*** Opening Study material ***

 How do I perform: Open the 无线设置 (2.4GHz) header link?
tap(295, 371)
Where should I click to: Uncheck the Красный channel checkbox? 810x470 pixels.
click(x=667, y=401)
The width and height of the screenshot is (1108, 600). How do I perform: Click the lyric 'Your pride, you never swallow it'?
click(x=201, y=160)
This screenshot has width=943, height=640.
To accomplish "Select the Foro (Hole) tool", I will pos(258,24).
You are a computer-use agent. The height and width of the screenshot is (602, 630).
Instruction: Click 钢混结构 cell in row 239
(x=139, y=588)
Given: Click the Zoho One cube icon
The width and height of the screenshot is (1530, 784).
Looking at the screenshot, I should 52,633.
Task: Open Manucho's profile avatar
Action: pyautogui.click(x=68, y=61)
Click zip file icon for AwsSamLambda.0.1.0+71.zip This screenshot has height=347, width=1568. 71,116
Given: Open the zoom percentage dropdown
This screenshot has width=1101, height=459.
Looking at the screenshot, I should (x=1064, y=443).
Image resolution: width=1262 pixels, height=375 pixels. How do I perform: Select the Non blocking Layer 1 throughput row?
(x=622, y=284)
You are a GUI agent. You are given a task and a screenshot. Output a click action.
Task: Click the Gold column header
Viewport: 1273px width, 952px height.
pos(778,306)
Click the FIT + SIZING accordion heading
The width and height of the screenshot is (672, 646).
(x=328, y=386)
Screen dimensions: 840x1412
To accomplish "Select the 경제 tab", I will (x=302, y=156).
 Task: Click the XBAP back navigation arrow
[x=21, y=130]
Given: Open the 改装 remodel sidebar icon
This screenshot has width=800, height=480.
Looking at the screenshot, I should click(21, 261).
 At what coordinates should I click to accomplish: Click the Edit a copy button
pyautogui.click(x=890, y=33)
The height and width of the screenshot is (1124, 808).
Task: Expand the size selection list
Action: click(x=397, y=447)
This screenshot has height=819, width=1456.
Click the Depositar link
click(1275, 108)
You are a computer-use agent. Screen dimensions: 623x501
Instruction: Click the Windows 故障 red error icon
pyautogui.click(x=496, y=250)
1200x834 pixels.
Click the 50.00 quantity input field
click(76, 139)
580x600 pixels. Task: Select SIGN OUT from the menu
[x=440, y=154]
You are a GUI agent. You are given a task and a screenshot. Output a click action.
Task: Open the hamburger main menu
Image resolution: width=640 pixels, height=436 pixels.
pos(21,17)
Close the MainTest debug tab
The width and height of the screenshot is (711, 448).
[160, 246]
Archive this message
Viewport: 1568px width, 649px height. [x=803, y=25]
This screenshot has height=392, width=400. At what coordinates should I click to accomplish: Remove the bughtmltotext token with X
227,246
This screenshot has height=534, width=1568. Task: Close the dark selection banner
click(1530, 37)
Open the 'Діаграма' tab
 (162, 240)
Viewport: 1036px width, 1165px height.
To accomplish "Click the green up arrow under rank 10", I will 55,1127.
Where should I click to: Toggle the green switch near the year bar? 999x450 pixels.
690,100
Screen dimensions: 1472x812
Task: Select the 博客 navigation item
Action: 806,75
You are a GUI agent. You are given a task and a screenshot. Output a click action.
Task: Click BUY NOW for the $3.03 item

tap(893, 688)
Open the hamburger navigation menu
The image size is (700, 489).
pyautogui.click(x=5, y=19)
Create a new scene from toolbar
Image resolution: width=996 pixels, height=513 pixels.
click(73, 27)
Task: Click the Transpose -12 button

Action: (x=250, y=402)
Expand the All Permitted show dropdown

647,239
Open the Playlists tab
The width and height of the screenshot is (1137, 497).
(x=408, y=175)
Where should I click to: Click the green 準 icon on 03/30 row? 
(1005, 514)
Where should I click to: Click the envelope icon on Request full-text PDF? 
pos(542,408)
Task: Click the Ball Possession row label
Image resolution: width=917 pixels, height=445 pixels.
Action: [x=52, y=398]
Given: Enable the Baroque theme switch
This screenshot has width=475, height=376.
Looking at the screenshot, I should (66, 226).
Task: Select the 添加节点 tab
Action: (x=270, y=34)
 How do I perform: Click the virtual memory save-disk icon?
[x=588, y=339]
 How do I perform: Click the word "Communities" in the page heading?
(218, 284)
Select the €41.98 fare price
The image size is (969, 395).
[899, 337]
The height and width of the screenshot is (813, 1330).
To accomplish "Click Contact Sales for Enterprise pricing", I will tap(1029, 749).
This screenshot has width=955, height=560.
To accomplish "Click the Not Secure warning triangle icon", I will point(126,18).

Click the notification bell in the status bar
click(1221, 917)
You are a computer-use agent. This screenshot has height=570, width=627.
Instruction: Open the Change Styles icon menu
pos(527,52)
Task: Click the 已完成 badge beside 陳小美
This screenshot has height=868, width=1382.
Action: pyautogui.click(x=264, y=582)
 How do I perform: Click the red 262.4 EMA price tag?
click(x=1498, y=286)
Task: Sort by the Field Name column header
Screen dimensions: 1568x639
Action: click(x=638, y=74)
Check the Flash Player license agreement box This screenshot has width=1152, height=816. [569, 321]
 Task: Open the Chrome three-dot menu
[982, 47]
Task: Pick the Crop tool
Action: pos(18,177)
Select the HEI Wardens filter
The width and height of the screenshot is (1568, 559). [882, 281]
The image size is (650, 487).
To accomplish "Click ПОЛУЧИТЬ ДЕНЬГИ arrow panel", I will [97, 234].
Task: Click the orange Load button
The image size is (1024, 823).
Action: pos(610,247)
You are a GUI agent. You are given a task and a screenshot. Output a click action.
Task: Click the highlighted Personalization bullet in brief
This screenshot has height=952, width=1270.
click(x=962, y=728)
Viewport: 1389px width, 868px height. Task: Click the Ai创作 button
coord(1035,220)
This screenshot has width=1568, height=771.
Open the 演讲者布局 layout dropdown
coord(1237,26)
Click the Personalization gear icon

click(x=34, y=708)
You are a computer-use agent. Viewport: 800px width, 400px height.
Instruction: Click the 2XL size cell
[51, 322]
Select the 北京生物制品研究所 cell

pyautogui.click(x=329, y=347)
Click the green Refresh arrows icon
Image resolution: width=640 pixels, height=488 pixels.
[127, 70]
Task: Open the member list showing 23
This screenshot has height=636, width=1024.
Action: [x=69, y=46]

*** Closing Study material ***

■ Task objective: Restate every line of the data word for word.

■ Answer box:
 How do I perform: Open the 无线设置 (2.4GHz) header link?
tap(295, 371)
Where should I click to: Uncheck the Красный channel checkbox? 810x470 pixels.
click(x=667, y=401)
The width and height of the screenshot is (1108, 600). How do I perform: Click the lyric 'Your pride, you never swallow it'?
click(x=201, y=160)
This screenshot has width=943, height=640.
To accomplish "Select the Foro (Hole) tool", I will pos(258,24).
You are a computer-use agent. The height and width of the screenshot is (602, 630).
Instruction: Click 钢混结构 cell in row 239
(x=139, y=588)
Given: Click the Zoho One cube icon
The width and height of the screenshot is (1530, 784).
Looking at the screenshot, I should 52,633.
Task: Open Manucho's profile avatar
Action: pyautogui.click(x=68, y=61)
Click zip file icon for AwsSamLambda.0.1.0+71.zip This screenshot has height=347, width=1568. 71,116
Given: Open the zoom percentage dropdown
This screenshot has width=1101, height=459.
Looking at the screenshot, I should (x=1064, y=443).
Image resolution: width=1262 pixels, height=375 pixels. How do I perform: Select the Non blocking Layer 1 throughput row?
(x=622, y=284)
You are a GUI agent. You are given a task and a screenshot. Output a click action.
Task: Click the Gold column header
Viewport: 1273px width, 952px height.
pos(778,306)
Click the FIT + SIZING accordion heading
The width and height of the screenshot is (672, 646).
(x=328, y=386)
Screen dimensions: 840x1412
To accomplish "Select the 경제 tab", I will (x=302, y=156).
 Task: Click the XBAP back navigation arrow
[x=21, y=130]
Given: Open the 改装 remodel sidebar icon
This screenshot has width=800, height=480.
Looking at the screenshot, I should click(21, 261).
 At what coordinates should I click to accomplish: Click the Edit a copy button
pyautogui.click(x=890, y=33)
The height and width of the screenshot is (1124, 808).
Task: Expand the size selection list
Action: click(x=397, y=447)
This screenshot has height=819, width=1456.
Click the Depositar link
click(1275, 108)
You are a computer-use agent. Screen dimensions: 623x501
Instruction: Click the Windows 故障 red error icon
pyautogui.click(x=496, y=250)
1200x834 pixels.
Click the 50.00 quantity input field
click(76, 139)
580x600 pixels. Task: Select SIGN OUT from the menu
[x=440, y=154]
You are a GUI agent. You are given a task and a screenshot. Output a click action.
Task: Open the hamburger main menu
Image resolution: width=640 pixels, height=436 pixels.
pos(21,17)
Close the MainTest debug tab
The width and height of the screenshot is (711, 448).
[160, 246]
Archive this message
Viewport: 1568px width, 649px height. [x=803, y=25]
This screenshot has height=392, width=400. At what coordinates should I click to accomplish: Remove the bughtmltotext token with X
227,246
This screenshot has height=534, width=1568. Task: Close the dark selection banner
click(1530, 37)
Open the 'Діаграма' tab
 (162, 240)
Viewport: 1036px width, 1165px height.
To accomplish "Click the green up arrow under rank 10", I will 55,1127.
Where should I click to: Toggle the green switch near the year bar? 999x450 pixels.
690,100
Screen dimensions: 1472x812
Task: Select the 博客 navigation item
Action: 806,75
You are a GUI agent. You are given a task and a screenshot. Output a click action.
Task: Click BUY NOW for the $3.03 item

tap(893, 688)
Open the hamburger navigation menu
The image size is (700, 489).
pyautogui.click(x=5, y=19)
Create a new scene from toolbar
Image resolution: width=996 pixels, height=513 pixels.
click(73, 27)
Task: Click the Transpose -12 button

Action: (x=250, y=402)
Expand the All Permitted show dropdown

647,239
Open the Playlists tab
The width and height of the screenshot is (1137, 497).
(x=408, y=175)
Where should I click to: Click the green 準 icon on 03/30 row? 
(1005, 514)
Where should I click to: Click the envelope icon on Request full-text PDF? 
pos(542,408)
Task: Click the Ball Possession row label
Image resolution: width=917 pixels, height=445 pixels.
Action: [x=52, y=398]
Given: Enable the Baroque theme switch
This screenshot has width=475, height=376.
Looking at the screenshot, I should (66, 226).
Task: Select the 添加节点 tab
Action: (x=270, y=34)
 How do I perform: Click the virtual memory save-disk icon?
[x=588, y=339]
 How do I perform: Click the word "Communities" in the page heading?
(218, 284)
Select the €41.98 fare price
The image size is (969, 395).
[899, 337]
The height and width of the screenshot is (813, 1330).
To accomplish "Click Contact Sales for Enterprise pricing", I will tap(1029, 749).
This screenshot has width=955, height=560.
To accomplish "Click the Not Secure warning triangle icon", I will point(126,18).

Click the notification bell in the status bar
click(1221, 917)
You are a computer-use agent. This screenshot has height=570, width=627.
Instruction: Open the Change Styles icon menu
pos(527,52)
Task: Click the 已完成 badge beside 陳小美
This screenshot has height=868, width=1382.
Action: pyautogui.click(x=264, y=582)
 How do I perform: Click the red 262.4 EMA price tag?
click(x=1498, y=286)
Task: Sort by the Field Name column header
Screen dimensions: 1568x639
Action: click(x=638, y=74)
Check the Flash Player license agreement box This screenshot has width=1152, height=816. [569, 321]
 Task: Open the Chrome three-dot menu
[982, 47]
Task: Pick the Crop tool
Action: pos(18,177)
Select the HEI Wardens filter
The width and height of the screenshot is (1568, 559). [882, 281]
The image size is (650, 487).
To accomplish "Click ПОЛУЧИТЬ ДЕНЬГИ arrow panel", I will [97, 234].
Task: Click the orange Load button
The image size is (1024, 823).
Action: pos(610,247)
You are a GUI agent. You are given a task and a screenshot. Output a click action.
Task: Click the highlighted Personalization bullet in brief
This screenshot has height=952, width=1270.
click(x=962, y=728)
Viewport: 1389px width, 868px height. Task: Click the Ai创作 button
coord(1035,220)
This screenshot has width=1568, height=771.
Open the 演讲者布局 layout dropdown
coord(1237,26)
Click the Personalization gear icon

click(x=34, y=708)
You are a computer-use agent. Viewport: 800px width, 400px height.
Instruction: Click the 2XL size cell
[51, 322]
Select the 北京生物制品研究所 cell

pyautogui.click(x=329, y=347)
Click the green Refresh arrows icon
Image resolution: width=640 pixels, height=488 pixels.
[127, 70]
Task: Open the member list showing 23
This screenshot has height=636, width=1024.
Action: [x=69, y=46]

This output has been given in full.